---
id: "concept-competitive-intensity-threshold"
type: "concept"
source_timestamps: ["§ Where Flexibility Works—and Where It Fails"]
tags: ["market-dynamics", "threshold-effects"]
related: ["framework-competitive-intensity-model", "claim-medium-intensity-favors-flexibility", "claim-winner-take-all-flips-advantage"]
definition: "The tipping point in market competitiveness where the corporate advantage of resource redeployability suddenly reverses, turning from an asset into a liability."
sources: ["tail1"]
sourceVaultSlug: "hbr-seg-tail1"
originDay: 1
articleStem: "hbr-tail-116-winner-take-all-diversification"
sourceUrl: "https://hbr.org/2026/04/in-winner-take-all-markets-diversification-is-a-liability"
sourceTitle: "In Winner-Take-All Markets, Diversification Is a Liability"
---
# Competitive Intensity Threshold

## Competitive Intensity Threshold

The relationship between market competitiveness and the value of [[concept-resource-redeployability]] is **non-linear** — it rises, peaks, and then *falls off a cliff*.

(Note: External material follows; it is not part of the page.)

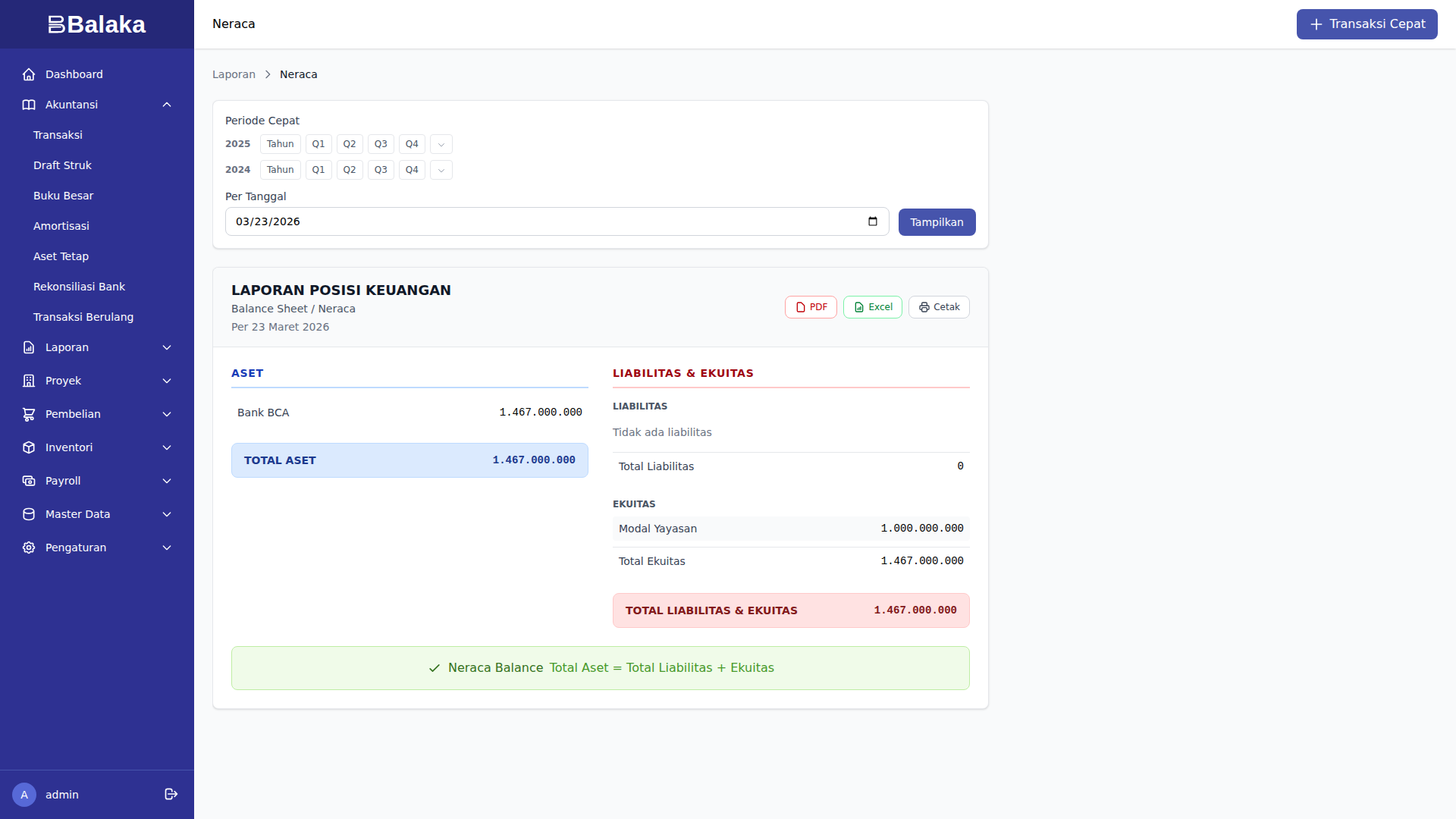Select Q1 quick period for 2025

- **Low competition** (e.g., highly differentiated machinery): flexibility offers modest benefits; diversified firms exploit growth only slightly faster.
- **Medium competition** (e.g., fast-moving consumer goods): the advantage of flexibility **peaks dramatically** — diversified firms use superior expansion capabilities to out-invest and deter focused rivals. See [[claim-medium-intensity-favors-flexibility]].
- **High competition / winner-take-all** (low product differentiation or massive investment requirements — tech platforms, ride-hailing): the dynamic **falls off a cliff**. The market now demands absolute commitment, so flexibility is reinterpreted not as an expansion capability but as a *retreat option*, triggering the [[concept-commitment-paradox]]. See [[claim-winner-take-all-flips-advantage]].

The threshold is therefore the tipping point at which redeployability reverses sign — from asset to liability. It is characterized by **low product differentiation** or **massive investment requirements**.

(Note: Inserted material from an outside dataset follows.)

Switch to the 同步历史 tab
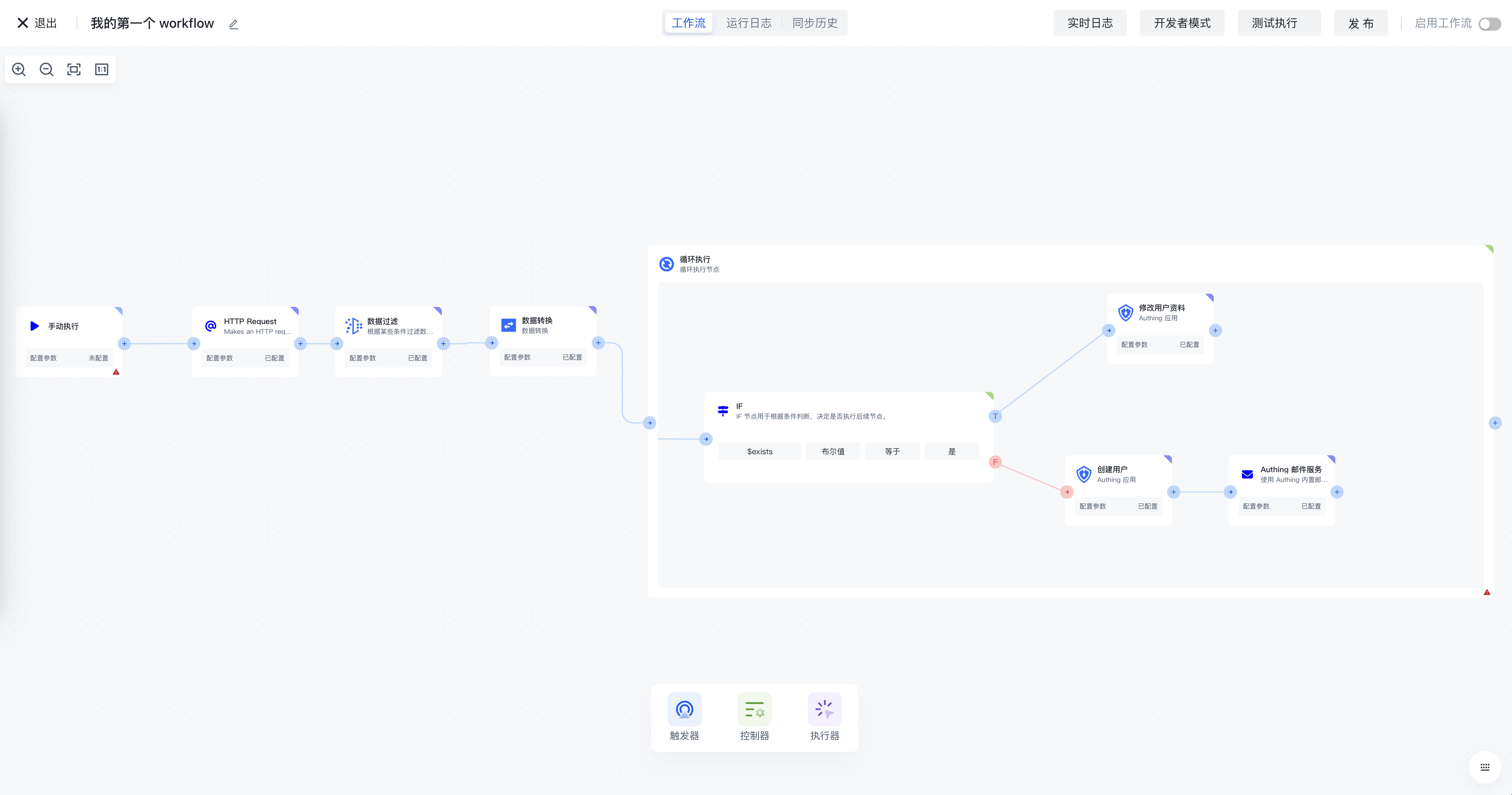This screenshot has width=1512, height=795. (x=815, y=23)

The full curve is codified in the [[framework-competitive-intensity-model]]. Industry evolution can push a market *across* this threshold over time as standardization and imitation raise intensity (see [[claim-industry-evolution-threatens-diversified]]). The threshold does not, however, blunt [[concept-synergy-vs-redeployability|synergies]], which create value at all intensities.

**Confidence note (enrichment):** the non-linearity and context-dependence are directly supported by the authors' AMR model; the specific 'medium-intensity peak' and FMCG framing are interpretive extensions, strongly plausible but not empirically pinned to FMCG in the cited work.